Work item |
The entries below contain a line with "Viewport: 1294px width, 688px height." and a line with "Refresh the record". Quote exactly those two lines and all lines between them.
[Data provided]
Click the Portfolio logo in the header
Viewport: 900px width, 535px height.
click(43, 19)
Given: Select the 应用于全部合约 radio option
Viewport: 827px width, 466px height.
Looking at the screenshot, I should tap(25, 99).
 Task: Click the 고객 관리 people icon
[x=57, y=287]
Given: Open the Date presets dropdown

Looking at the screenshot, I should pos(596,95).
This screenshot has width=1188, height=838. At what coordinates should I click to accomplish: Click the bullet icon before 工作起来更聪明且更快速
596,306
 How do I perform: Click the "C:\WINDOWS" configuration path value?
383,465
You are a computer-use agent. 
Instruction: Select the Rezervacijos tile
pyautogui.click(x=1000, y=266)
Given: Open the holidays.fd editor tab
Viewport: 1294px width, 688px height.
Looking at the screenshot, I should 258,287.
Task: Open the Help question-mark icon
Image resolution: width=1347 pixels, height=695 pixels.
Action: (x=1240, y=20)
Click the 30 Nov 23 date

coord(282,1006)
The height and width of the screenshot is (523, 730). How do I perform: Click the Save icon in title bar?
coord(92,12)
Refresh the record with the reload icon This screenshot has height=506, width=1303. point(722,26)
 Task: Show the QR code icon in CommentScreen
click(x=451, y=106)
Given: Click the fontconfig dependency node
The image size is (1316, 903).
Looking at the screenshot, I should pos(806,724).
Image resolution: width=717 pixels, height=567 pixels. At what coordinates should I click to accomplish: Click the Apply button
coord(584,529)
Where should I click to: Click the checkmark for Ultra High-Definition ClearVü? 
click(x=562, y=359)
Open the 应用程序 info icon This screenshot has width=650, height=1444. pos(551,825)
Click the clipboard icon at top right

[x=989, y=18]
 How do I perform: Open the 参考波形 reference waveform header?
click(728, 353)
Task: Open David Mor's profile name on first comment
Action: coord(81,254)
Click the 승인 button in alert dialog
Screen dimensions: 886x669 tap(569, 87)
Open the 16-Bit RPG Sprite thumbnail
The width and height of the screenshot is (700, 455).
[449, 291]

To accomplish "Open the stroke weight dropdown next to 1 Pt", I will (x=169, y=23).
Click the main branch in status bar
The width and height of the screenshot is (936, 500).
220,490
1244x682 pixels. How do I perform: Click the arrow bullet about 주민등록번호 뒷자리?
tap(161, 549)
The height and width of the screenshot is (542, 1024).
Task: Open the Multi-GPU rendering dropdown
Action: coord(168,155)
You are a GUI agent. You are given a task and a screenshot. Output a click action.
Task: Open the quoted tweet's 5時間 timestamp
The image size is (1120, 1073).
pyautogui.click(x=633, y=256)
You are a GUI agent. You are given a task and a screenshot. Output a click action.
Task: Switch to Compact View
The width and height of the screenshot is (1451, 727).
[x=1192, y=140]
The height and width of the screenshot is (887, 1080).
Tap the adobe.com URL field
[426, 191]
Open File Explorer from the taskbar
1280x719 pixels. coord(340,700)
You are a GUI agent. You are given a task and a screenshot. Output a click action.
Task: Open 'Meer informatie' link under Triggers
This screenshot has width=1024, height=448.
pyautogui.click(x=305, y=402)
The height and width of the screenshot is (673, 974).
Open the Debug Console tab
[/Data provided]
Written solution |
Viewport: 1294px width, 688px height.
Looking at the screenshot, I should 258,287.
Task: Open the Help question-mark icon
Image resolution: width=1347 pixels, height=695 pixels.
Action: (x=1240, y=20)
Click the 30 Nov 23 date

coord(282,1006)
The height and width of the screenshot is (523, 730). How do I perform: Click the Save icon in title bar?
coord(92,12)
Refresh the record with the reload icon This screenshot has height=506, width=1303. point(722,26)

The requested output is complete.